= Elsie Giorgi =

American physician

Elsie A. Giorgi (c. 1911 – June 19, 1998) was an American physician who worked at Bellevue Hospital in New York City before moving to Cedars-Sinai Medical Center in Los Angeles.

==Life==
Giorgi was born in The Bronx, New York City, to Italian immigrant parents; she was the youngest of ten siblings. After attending Hunter College on a scholarship, she worked for a trucking company for twelve years before she could afford the tuition fees to attend the Columbia University College of Physicians and Surgeons. She graduated from Columbia in 1949.

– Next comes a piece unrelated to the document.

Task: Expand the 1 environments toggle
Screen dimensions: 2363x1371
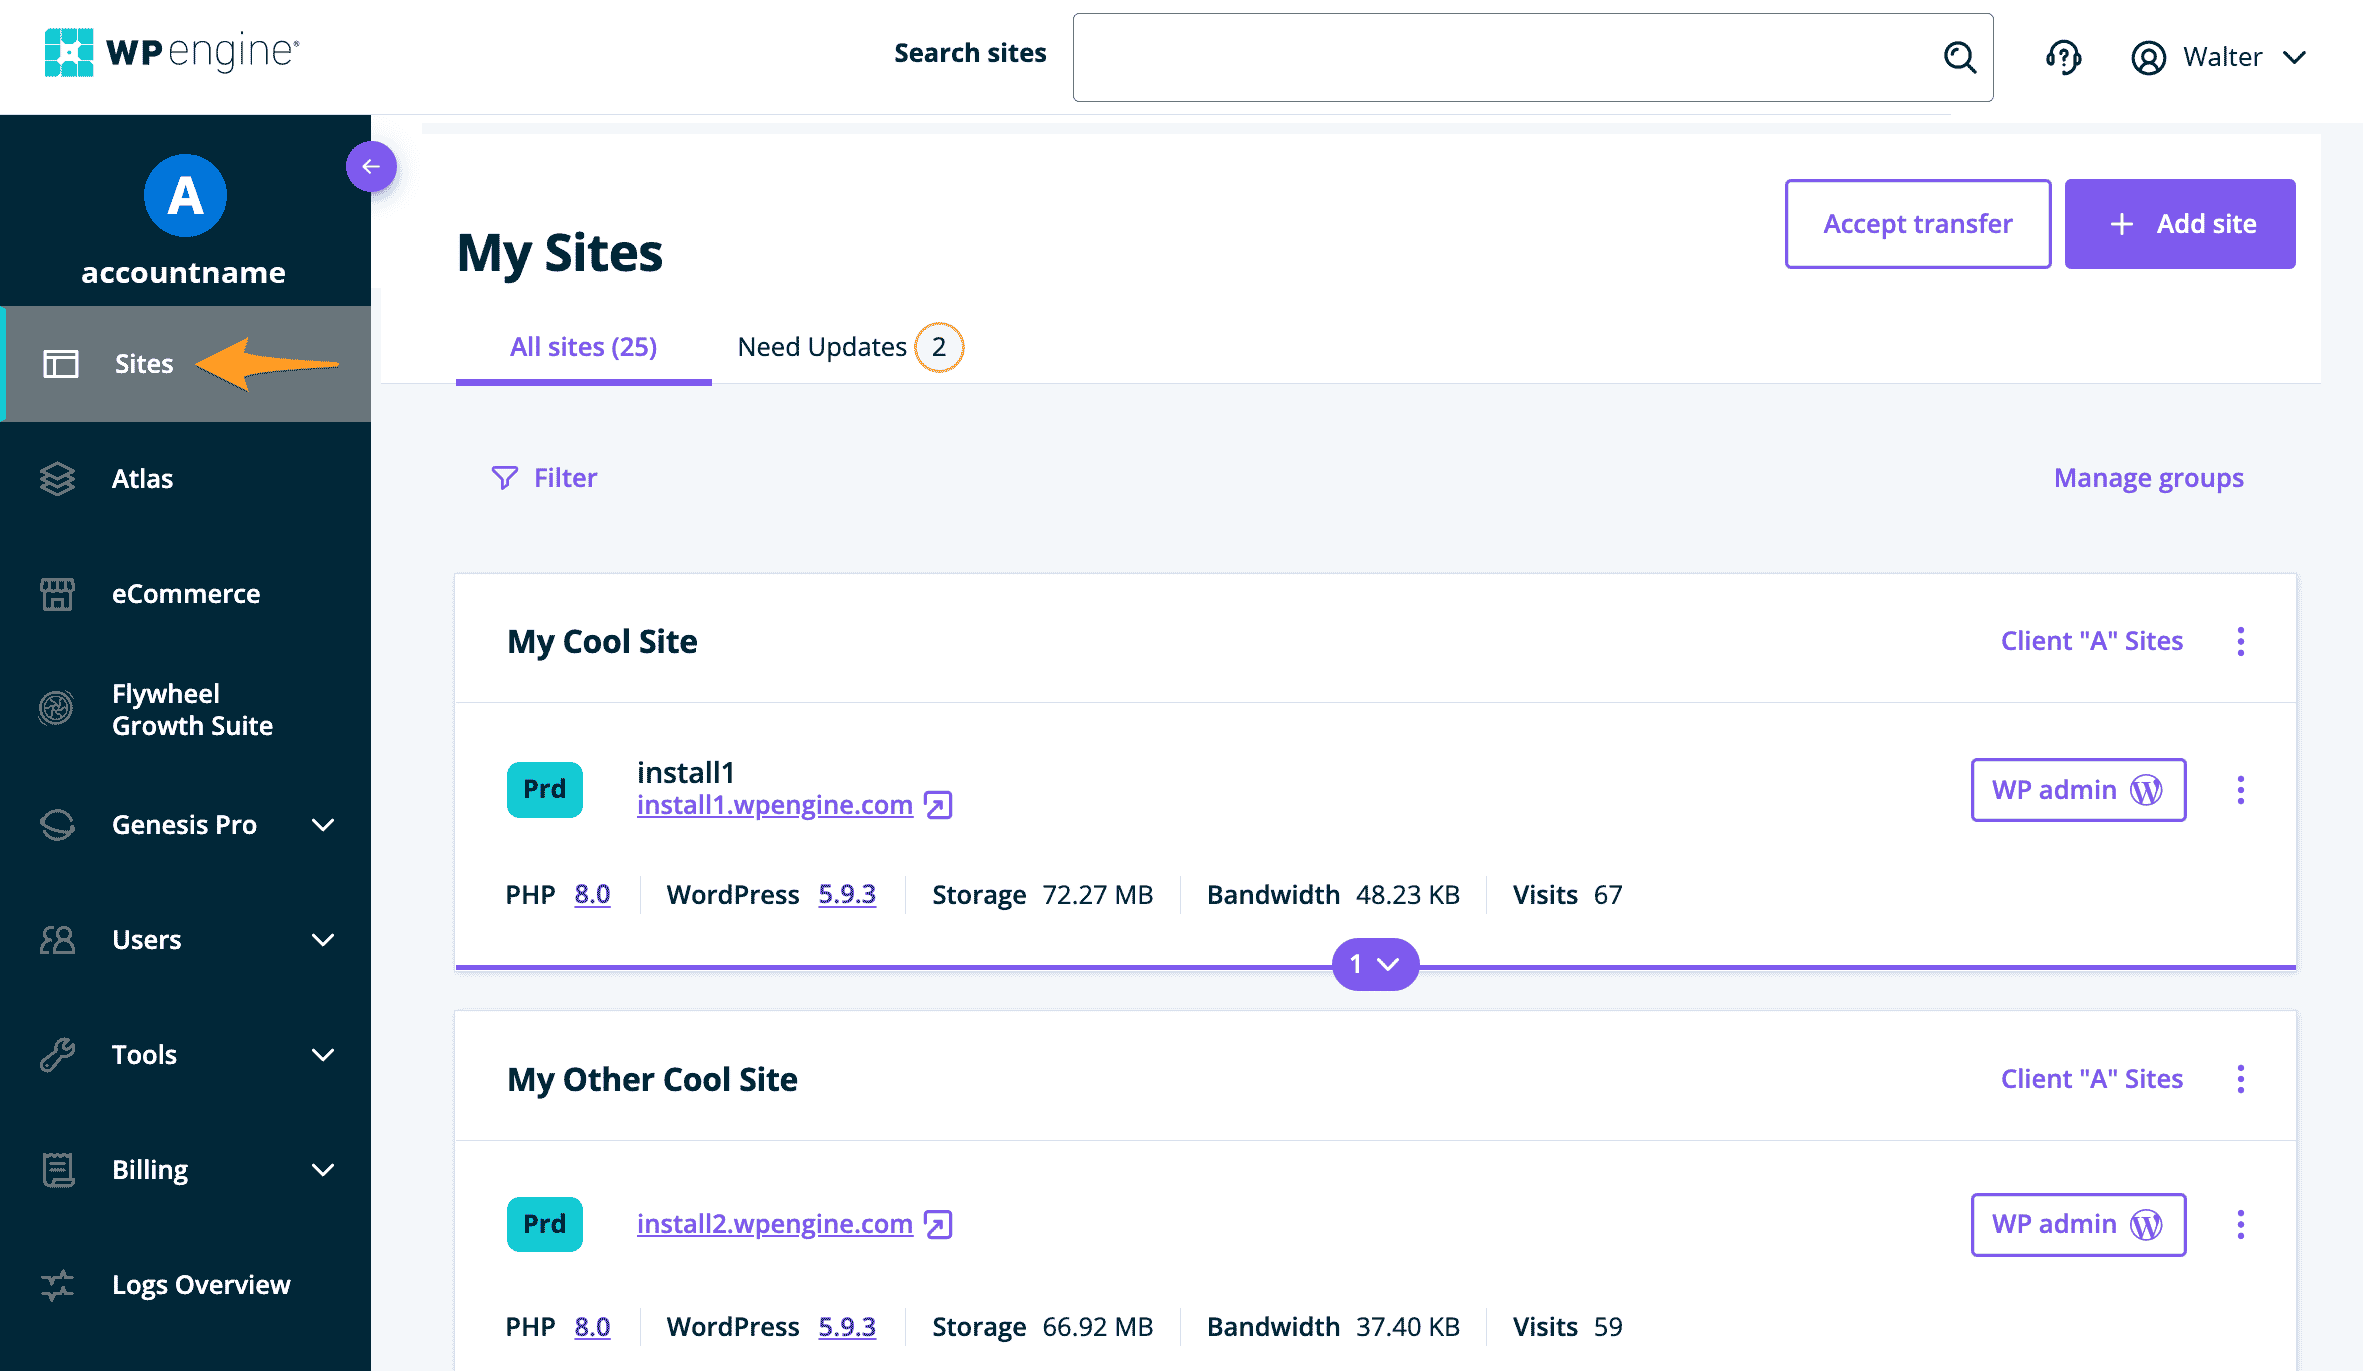Action: click(x=1375, y=964)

Giorgi began her career at Bellevue Hospital where she spent ten years rising from an intern to chief of clinics, while also running a private practice in Manhattan and working at a clinic in East Harlem. She relocated to Los Angeles in 1961 for a psychiatry residency at Cedars-Sinai Medical Center, running the center's clinic and setting up a home-care program. In 1967, she established Watts Health Center, a free clinic funded by the Office of Economic Opportunity, in the low-income neighborhood of Watts after she was "appalled" by the health of local children whom she had volunteered to examine as part of the Head Start program. She also ran a private practice in Beverly Hills which served a wealthy clientele including numerous celebrities. She was a medical adviser on the 1991 film The Doctor and the television series Diagnosis: Murder.

Giorgi never married; she once told a reporter, "I am Italian, so that means Italian men who want a docile wife and lots of babies. Do you see any trace of a docile person in my eyes?" She died in Los Angeles in 1998 from a heart attack.